In 1934, at the age of merely thirty, Austrian director Edgar Ulmer saw the release of his second feature film, The Black Cat. Starring Bela Lugosi and Boris Karloff, the film was a tremendous commercial success for Universal and won much critical acclaim for Ulmer. At this point, with his career seemingly on the rise, it would have seemed unlikely that the word "orphan" would have ever accompanied any of Ulmer's films.
And yet, for Ulmer, his life and career took something of a detour. During this time, Ulmer stole away the wife of producer Max Alexander, which may not have been that big a problem except Alexander was the nephew of Universal studio head Carl Laemmle. Effectively an outcast in Hollywood, Ulmer would start directing ethnic films, setting himself on a course that would result in one of the most diverse crop of films ever to come from a single director. He helmed a number of Yiddish-language films, some educational films, and during the 1940s released a wildly diverse and impressive series of films for PRC, including his most famous film, Detour (1945).
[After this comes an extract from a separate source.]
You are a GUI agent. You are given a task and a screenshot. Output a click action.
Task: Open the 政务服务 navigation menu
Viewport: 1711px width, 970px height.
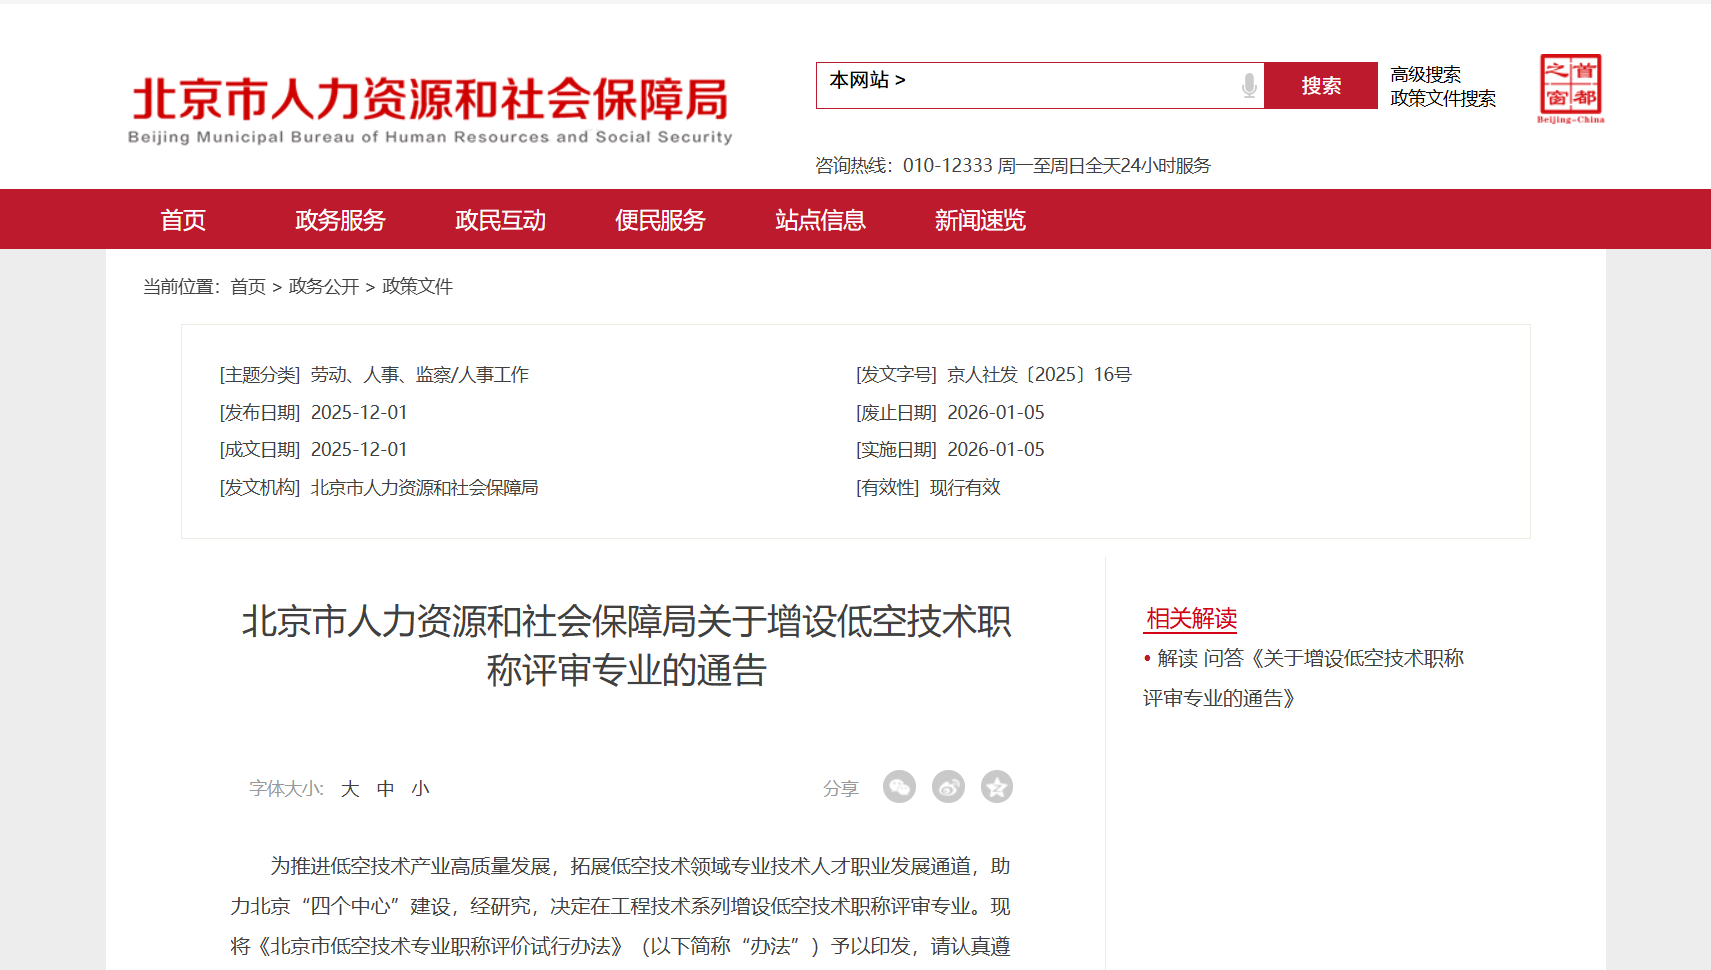point(340,220)
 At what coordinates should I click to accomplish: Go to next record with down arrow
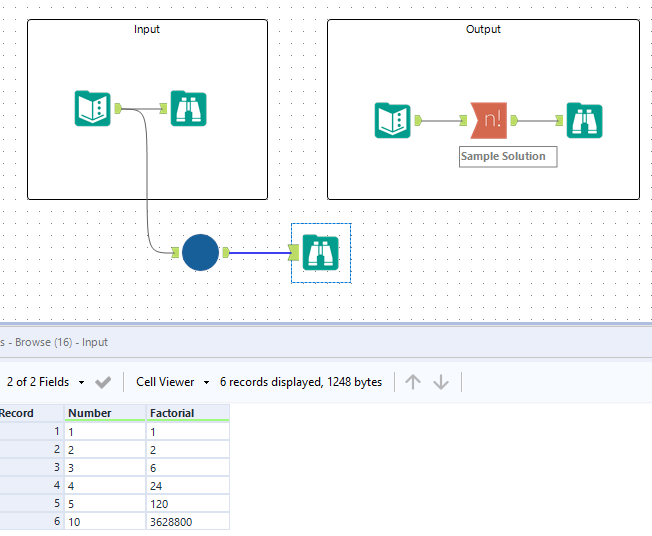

Not surprisingly, a career with so many different types of films made for so many different types of audiences and studios resulted in a great many orphaned films. During the late 30s and early 40s Ulmer directed a series of at least eight educational films for the National Tuberculosis Association. Long forgotten sponsored films, Devin Orgeron found a tremendous amount of information on these Ulmer TB orphans, presenting his work at the fifth Orphan Film Symposium (and publishing it in the forthcoming book Learning with the Lights Off).
Still, there are a great many other orphaned works in the Ulmer oeuvre, owing to the fact that few of his films were made for big Hollywood studios. Luckily, the director's daughter, Arianne Ulmer Cipes, has done a tremendous amount of work towards saving Ulmer's orphaned films. As she put it in a September 1997 interview in Video Watchdog:
So the materials are coming in, but now comes the point where I have to find a way to invest in the preservation of "orphaned films." The ones that are owned by majors -- The Black Cat (1934), The Man From Planet X (1951), and so on -- are being maintained and utilized on video and laserdisc, and they [presumably] be preserved. But all the other films -- including Detour (1945), Her Sister's Secret (1946) and Bluebeard (1944) -- are orphaned films. To get the material up to first grade quality becomes a very important mission.To this end, Arianne Ulmer Cipes started the Edgar G. Ulmer Preservation Corp., an organization that has done much to presere Ulmer's more famous films. Still, as Orgeron's research shows, there is a great amount of work yet to be done in regards to preserving the tremendously diverse output of the director. While many of his films fail to transcend their meager budgets and oft-times mediocre stories, just as many manage to rise admirably above their modest origins, owing to the creativity and resourcefulness of their director.
If the totality of Ulmer's career is to be assessed, it can only be done so by measuring all his films, both the famous pictures, and the forgotten ones.